Конь повел ушами. Только одни уши я и мог разглядеть в кромешной тьме, обступившей меня со всех сторон. Я страстно желал побыстрее добраться до гостиницы или до какого-нибудь другого убежища, где мог бы преклонить голову. Вдруг на дороге появилась развилка, и я остановился, вглядываясь в темноту.

Где-то высоко виднелся отблеск огня. Огонь манил к себе, но еще более непреодолимым искушением был запах жареного мяса.
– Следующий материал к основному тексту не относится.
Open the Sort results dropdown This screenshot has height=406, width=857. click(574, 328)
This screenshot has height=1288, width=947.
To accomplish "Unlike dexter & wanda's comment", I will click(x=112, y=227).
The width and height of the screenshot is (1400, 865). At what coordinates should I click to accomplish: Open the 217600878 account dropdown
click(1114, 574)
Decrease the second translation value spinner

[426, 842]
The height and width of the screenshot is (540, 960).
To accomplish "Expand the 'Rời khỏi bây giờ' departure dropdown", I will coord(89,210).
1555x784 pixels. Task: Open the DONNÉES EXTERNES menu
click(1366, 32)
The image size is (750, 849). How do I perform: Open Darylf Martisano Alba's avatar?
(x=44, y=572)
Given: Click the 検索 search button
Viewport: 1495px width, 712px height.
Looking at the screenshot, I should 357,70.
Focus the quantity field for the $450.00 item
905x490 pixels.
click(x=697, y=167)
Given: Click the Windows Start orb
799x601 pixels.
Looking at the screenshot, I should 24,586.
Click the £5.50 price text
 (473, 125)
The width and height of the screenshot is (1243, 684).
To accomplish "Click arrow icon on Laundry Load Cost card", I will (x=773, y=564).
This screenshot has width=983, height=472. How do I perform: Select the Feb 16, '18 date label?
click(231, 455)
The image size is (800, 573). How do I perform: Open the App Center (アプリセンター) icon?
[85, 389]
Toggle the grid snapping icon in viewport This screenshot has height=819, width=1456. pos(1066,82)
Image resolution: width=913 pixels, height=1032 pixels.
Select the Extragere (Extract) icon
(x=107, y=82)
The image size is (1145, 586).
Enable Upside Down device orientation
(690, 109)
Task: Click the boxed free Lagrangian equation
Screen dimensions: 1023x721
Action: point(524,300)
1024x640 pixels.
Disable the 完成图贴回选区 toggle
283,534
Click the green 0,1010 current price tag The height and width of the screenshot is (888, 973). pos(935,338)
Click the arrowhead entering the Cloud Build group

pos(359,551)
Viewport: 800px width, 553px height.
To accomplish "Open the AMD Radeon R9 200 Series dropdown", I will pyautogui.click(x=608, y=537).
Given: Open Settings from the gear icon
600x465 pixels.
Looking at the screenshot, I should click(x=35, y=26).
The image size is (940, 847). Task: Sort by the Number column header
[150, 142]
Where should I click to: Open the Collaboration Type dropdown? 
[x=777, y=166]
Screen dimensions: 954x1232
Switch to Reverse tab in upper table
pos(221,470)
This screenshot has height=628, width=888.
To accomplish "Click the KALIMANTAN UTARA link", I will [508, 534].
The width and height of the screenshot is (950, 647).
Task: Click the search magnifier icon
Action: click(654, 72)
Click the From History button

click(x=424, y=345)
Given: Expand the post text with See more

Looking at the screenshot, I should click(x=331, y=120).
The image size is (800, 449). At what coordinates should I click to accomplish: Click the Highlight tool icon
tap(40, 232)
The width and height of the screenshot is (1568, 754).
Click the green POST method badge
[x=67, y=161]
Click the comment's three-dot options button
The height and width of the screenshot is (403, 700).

Махнув рукой на опасность, я свернул на боковую дорогу, которая круто поднималась вверх, и вскоре увидел старый полуразвалившийся замок. Разумный человек, конечно, повернул бы назад, но я был ирландцем да к тому же отчаянно хотел есть.

Проехав под аркой замка, я попал во двор. По одну его сторону тянулась пустая конюшня. Я спешился и завел лошадь в стойло. В конюшне было свежее сено. Я привязал лошадь и кинул в ясли сена. Затем проверил, свободно ли выходит шпага из ножен. Пару пистолетов засунул за пояс и прикрыл их полой плаща. После этого я стал подниматься по ступенькам ветхой лестницы, ориентируясь на запах жаркого. Он привел меня в комнату, где находилось пятеро мужчин и одна девушка. Девушка была связана.

Изумление было обоюдным — как с моей стороны, так и с их. Я появился из двери, о существовании которой они, по-видимому, не подозревали. Они остолбенели, как если бы увидели привидение.

Мужчины схватились за оружие.

— Стойте! — крикнул я.

В глазах девушки, когда она увидела меня, загорелась надежда, однако я не понимал, что здесь происходит или должно произойти. Одно могу сказать: в жизни мне еще не встречались такие бандитские рожи.

— Попробуйте напасть, — сказал я спокойно, — и здесь прольется кровь.

Мои слова были близки к истине. Но беда в том, что могла пролиться и моя кровь, а это меня совсем не устраивало. Если уж мне суждено пролить свою кровь, я предпочел бы, чтобы это произошло при солнечном свете, а не в темную бурную ночь, в непонятных мрачных развалинах.